## TASK DESCRIPTION
What are the lines, copied exactly, from the one containing "The image size is (613, 402)." through the final line of the material? Leave the pictures out.

## DATA SHOWN
────────────────────

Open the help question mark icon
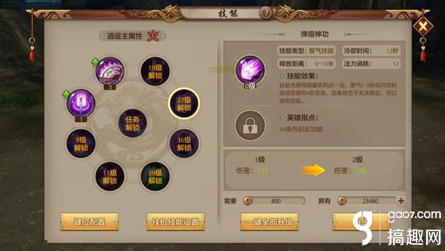 (x=266, y=13)
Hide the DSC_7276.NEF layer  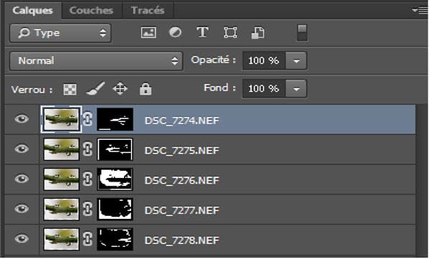(22, 179)
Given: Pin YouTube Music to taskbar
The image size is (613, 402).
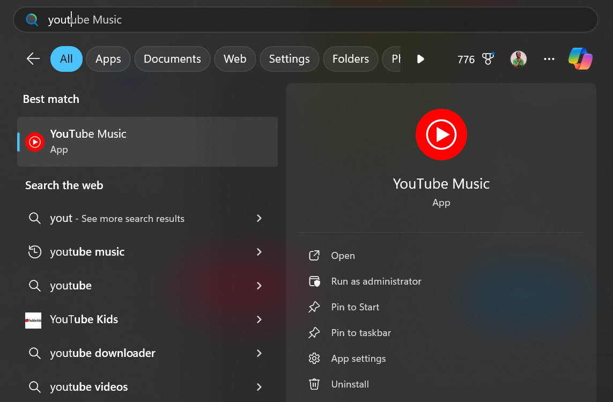Looking at the screenshot, I should pyautogui.click(x=359, y=332).
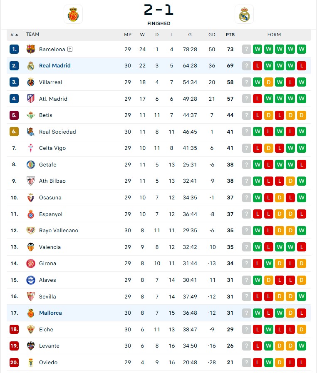The image size is (317, 373).
Task: Click the Valencia club crest
Action: [31, 247]
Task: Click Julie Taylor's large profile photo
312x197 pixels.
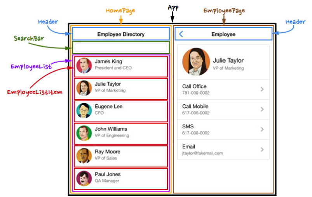Action: (x=196, y=62)
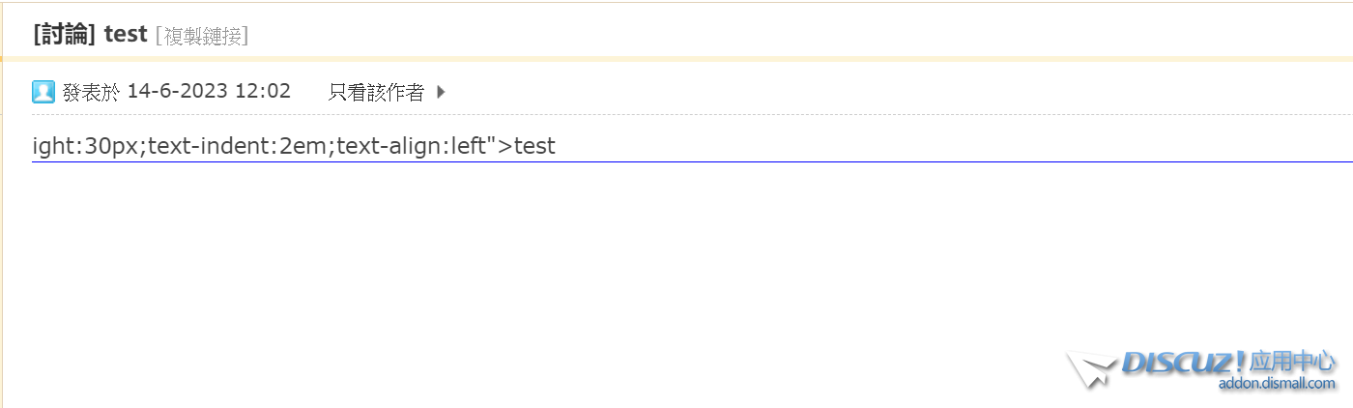Open the 应用中心 watermark text
The width and height of the screenshot is (1353, 408).
1293,363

────────────────────

## EXERCISE RESPONSE
The image size is (613, 402).
Looking at the screenshot, I should pyautogui.click(x=359, y=332).
The image size is (317, 373).
Task: Click the Valencia club crest
Action: [31, 247]
Task: Click Julie Taylor's large profile photo
312x197 pixels.
Action: (x=196, y=62)
Open the 应用中心 watermark text
The width and height of the screenshot is (1353, 408).
1293,363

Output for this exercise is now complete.